(Extrait du texte)
----
À la demande du CNC, l’ancien directeur général d’UGC et d’Ymagis a mené une réflexion sur la salle de cinéma de demain. Pour Le film français, il lève le voile sur la philosophie de son rapport et dégage 12 pistes de réflexion pour assurer la place primordiale de la salle dans la chaîne de diffusion des films.
Le 9 novembre 2015, Frédérique Bredin, présidente du CNC, confiait à Jean-Marie Dura une mission de réflexion sur la salle de cinéma de demain avec un objectif clair : mieux appréhender les principales mutations rencontrées par l’exploitation. “L’idée de ce rapport est d’ouvrir les fenêtres et regarder un peu en dehors de la France et du secteur, afin de relever les grandes tendances, explique Jean-Marie Dura. Il est nécessaire de s’atteler au plus tôt à forger le cinéma de demain. Car aujourd’hui, c’est déjà demain.”
Après avoir interviewé pas loin d’une centaine de professionnels, exploitants, distributeurs, institutionnels, prestataires techniques, spécialistes des études de marché ou représentants de grands groupes, français comme étrangers, l’ancien directeur général d’UGC et d’Ymagis a dégagé sept tendances émergentes qui s’inscrivent dans la salle de demain : le retour des implantations en centre-ville “par opposition à des multiplexes survitaminés tournés vers le spectaculaire”, note le rapport ; une “course aux innovations technologiques” qui pose également “la question de son financement” ; la prise en compte impérative de l’expérience client pour se distinguer de la concurrence ; une programmation “explosée façon puzzle” (contenus alternatifs…) et un lien renforcé avec le spectateur (notamment via l’appropriation de la vidéo à la demande, susceptible de consolider son rôle d’éditorialisation et de prescripteur) ; la place centrale des smartphones et du big data dans la vie d’une salle “en interaction constante avec le public” ; une hégémonie à venir du marché asiatique, portée par la Chine et l’émergence de grands groupes d’exploitation internationaux. “À mon sens, le principal enjeu des salles de demain repose sur la connectivité et la mobilité, au regard des pratiques des plus jeunes, insiste Jean-Marie Dura. C’est une tendance de fond.”
Le chantier de la data
L’exploitation du big data, c’est-à-dire les données personnelles, affinitaires et de consommation des spectateurs, pourrait donc être un chantier de taille pour la filière hexagonale, et notamment pour l’exploitation et la distribution. “Tout le monde est concerné. Il me semble que dans d’autres pays, ce travail d’échange et de partage de données pour l’intérêt de tous – à savoir maximiser la fréquentation –, a déjà commencé. En France, nous n’avons pas un retard vraiment significatif en la matière, du moins, qui ne soit pas facilement rattrapable. Après, on constate des écarts de moyens évidents selon les exploitants, ainsi qu’une problématique de formation et de génération. Il faut se donner les moyens pour tous de se former et rapidement.”
----
(Matériel fourni)
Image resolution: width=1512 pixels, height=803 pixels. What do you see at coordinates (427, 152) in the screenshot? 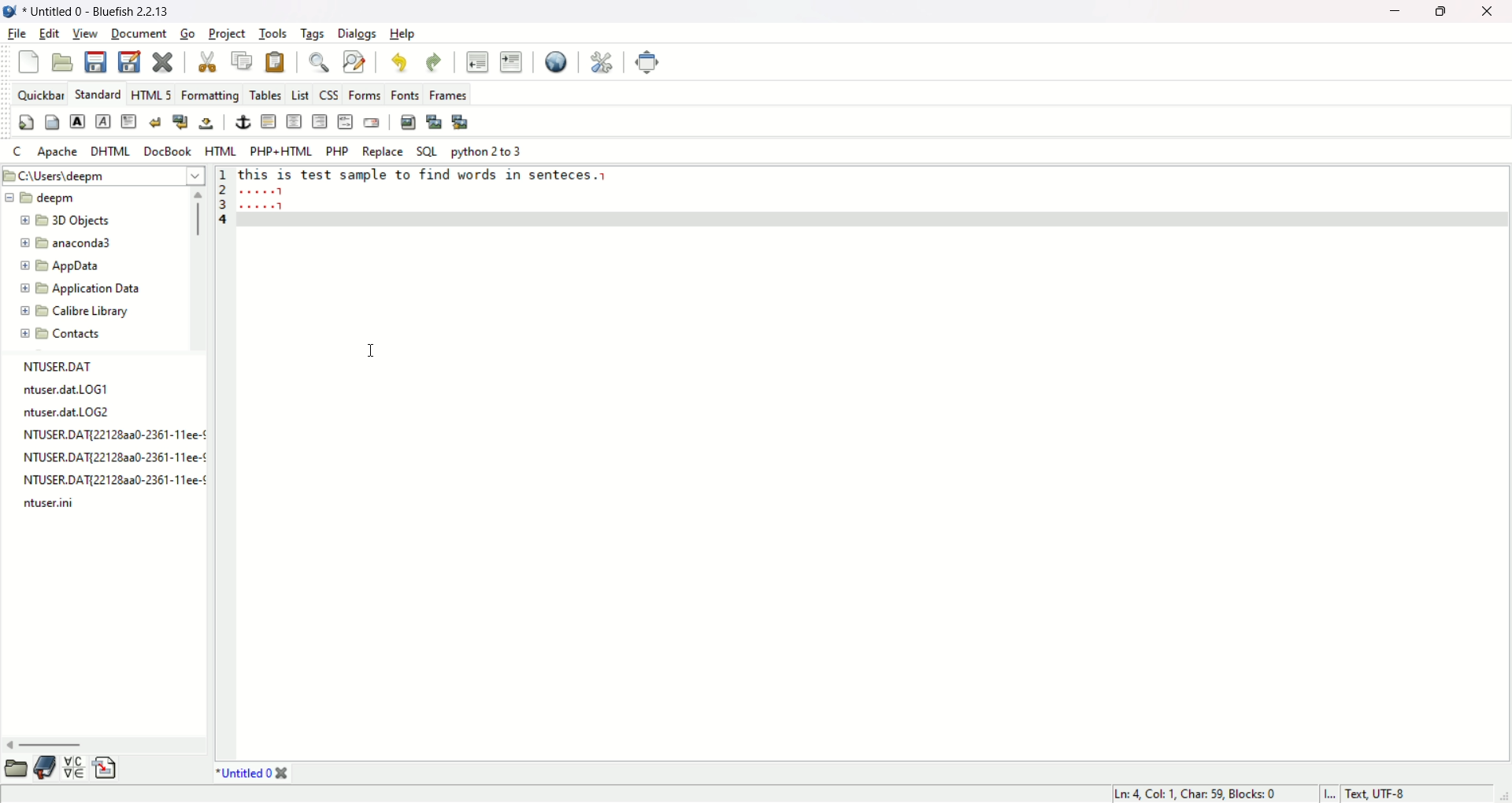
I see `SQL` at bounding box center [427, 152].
----
(Actions requises)
a - Traduisez en anglais cette phrase de l'extrait sur la salle de cinéma de demain : « Il est nécessaire de s’atteler au plus tôt à forger le cinéma de demain. »
b - D'après l'extrait sur la salle de cinéma de demain, à quelle date Frédérique Bredin a-t-elle confié sa mission de réflexion à Jean-Marie Dura ?
c - Recopiez l'extrait sur la salle de cinéma de demain à partir de « À la demande du » jusqu'à « diffusion des films. » inclus.

(Résultats par tâche)
a - It is necessary to set about shaping the cinema of tomorrow as soon as possible.

b - Le 9 novembre 2015.

c -
À la demande du CNC, l’ancien directeur général d’UGC et d’Ymagis a mené une réflexion sur la salle de cinéma de demain. Pour Le film français, il lève le voile sur la philosophie de son rapport et dégage 12 pistes de réflexion pour assurer la place primordiale de la salle dans la chaîne de diffusion des films.